* **Required tasks**
(1) Please transcribe the log recovery discussion from "The only buffer" to "is correct.".
(2) In the log recovery discussion, what does h_size refer to?

* **Passage given**
================================

There are 3-value relationships now (rhead->h_len <= rhead->h_size <=
unique allocated buffer size [which is the same as rhead->h_size of
initial tail log record]).

The only buffer overrun case which could do harm runtimely is
rhead->h_len > bufsize as I mentioned in the previous email
https://lore.kernel.org/r/20200902224726.GB4671@xiangao.remote.csb

so I guess what you meant is

 - get h_size from the tail initial log record as buffer size (so
   workaround needs to be settled here as well);
 - call in xlog_valid_rec_header() to fail out rhead->h_len >
   buffer size.

as the 1st splited patch. Yet that's not the case of Item #2
(rhead->h_size <= buffer size), just to confirm if my understanding
is correct.

> 
> Item #1 is a bit more nebulous. h_size refers to the iclog size used by
> the kernel that wrote to the log. I think it should be uniform across
> all records and AFAICT it doesn't serve a functional purpose (validation
> notwithstanding) for recovery beyond establishing the size of the buffer
> we should allocate to process records. The mkfs workaround implements a
> case where we have to ignore the on-disk h_size and use the in-core
> iclog size, and that is currently isolated to a single place. I'm not
> fundamentally against more h_size verification beyond current usage, but
> if that means we have to consider the workaround for multiple records
> (which is confusing and incorrect) or make subtle runtime changes like
> quietly tweaking the in-core record header structure from what is on
> disk, then I don't think it's worth the complexity.

================================

* **Given material**

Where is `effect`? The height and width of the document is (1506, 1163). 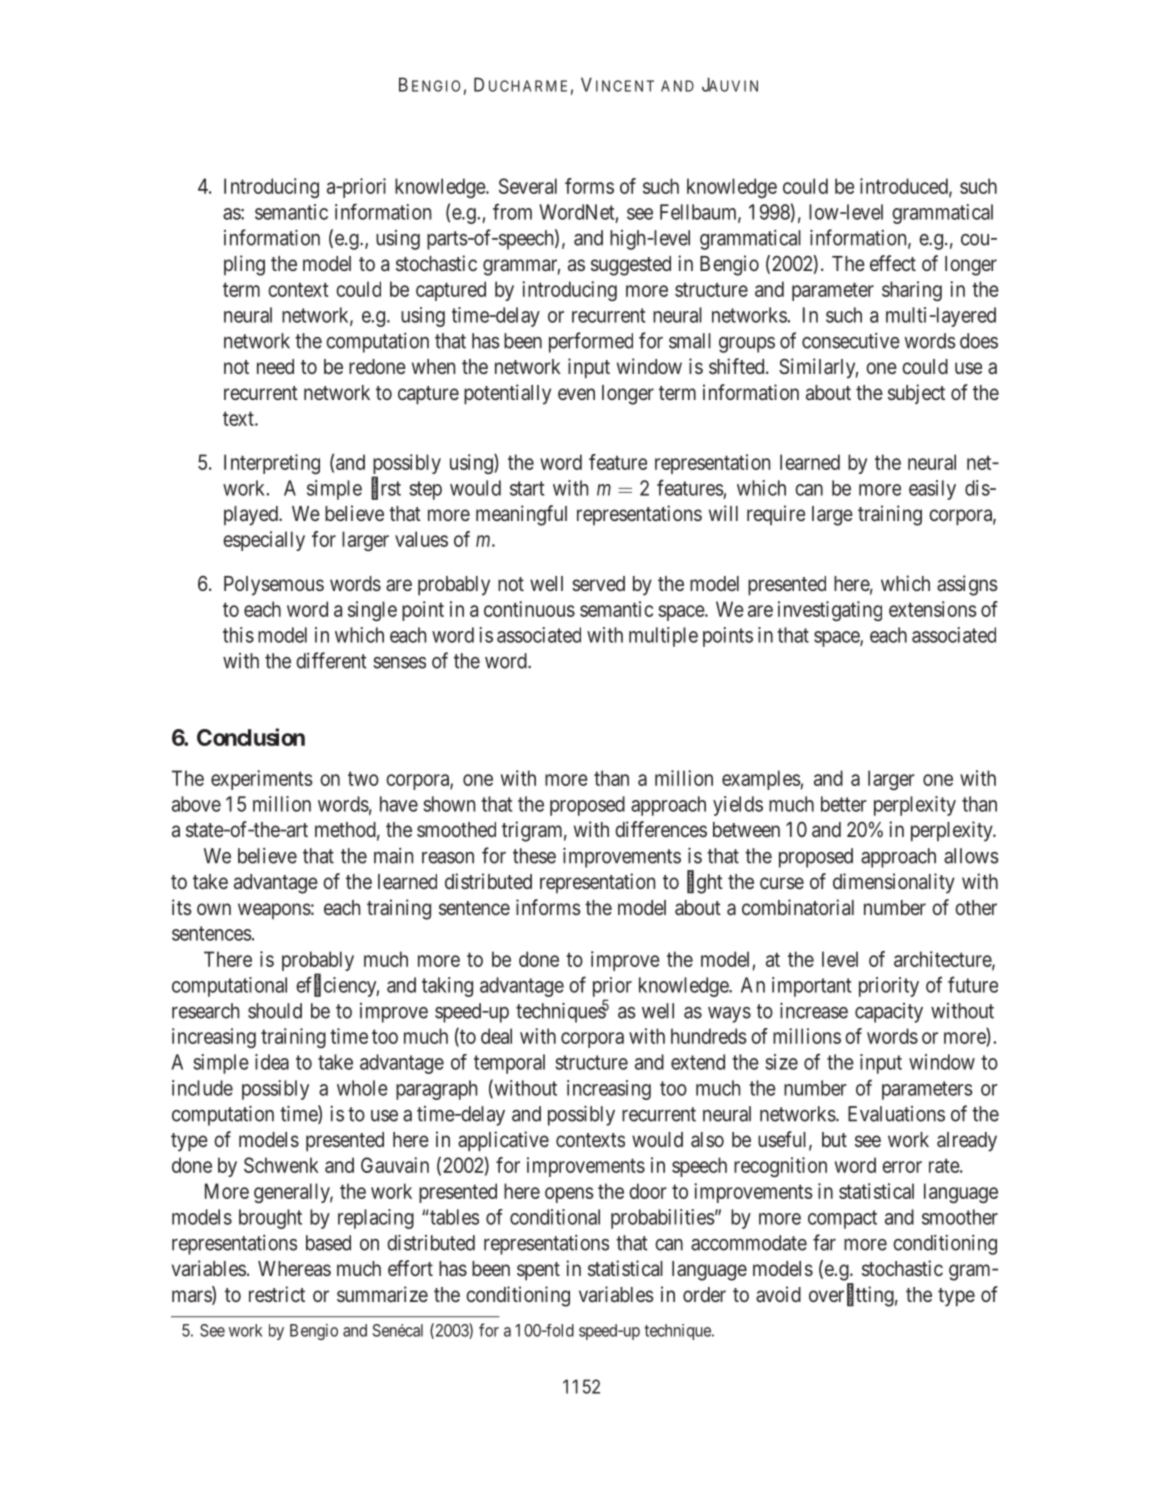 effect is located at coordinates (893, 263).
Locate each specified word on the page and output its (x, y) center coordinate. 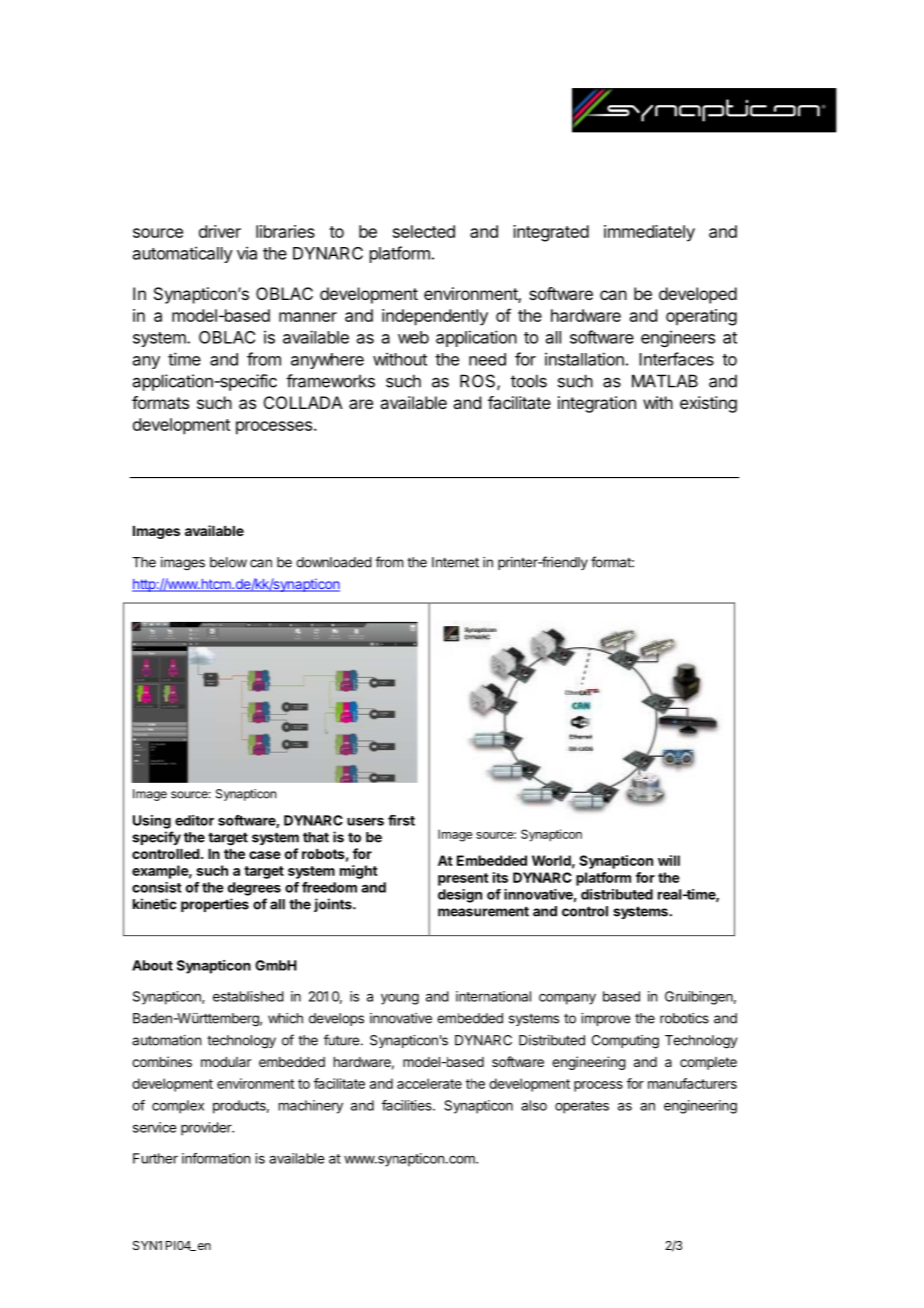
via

================================

* **Solution list**
(1)
The only buffer overrun case which could do harm runtimely is
rhead->h_len > bufsize as I mentioned in the previous email
https://lore.kernel.org/r/20200902224726.GB4671@xiangao.remote.csb

so I guess what you meant is

 - get h_size from the tail initial log record as buffer size (so
   workaround needs to be settled here as well);
 - call in xlog_valid_rec_header() to fail out rhead->h_len >
   buffer size.

as the 1st splited patch. Yet that's not the case of Item #2
(rhead->h_size <= buffer size), just to confirm if my understanding
is correct.

(2) It refers to the iclog size used by the kernel that wrote to the log.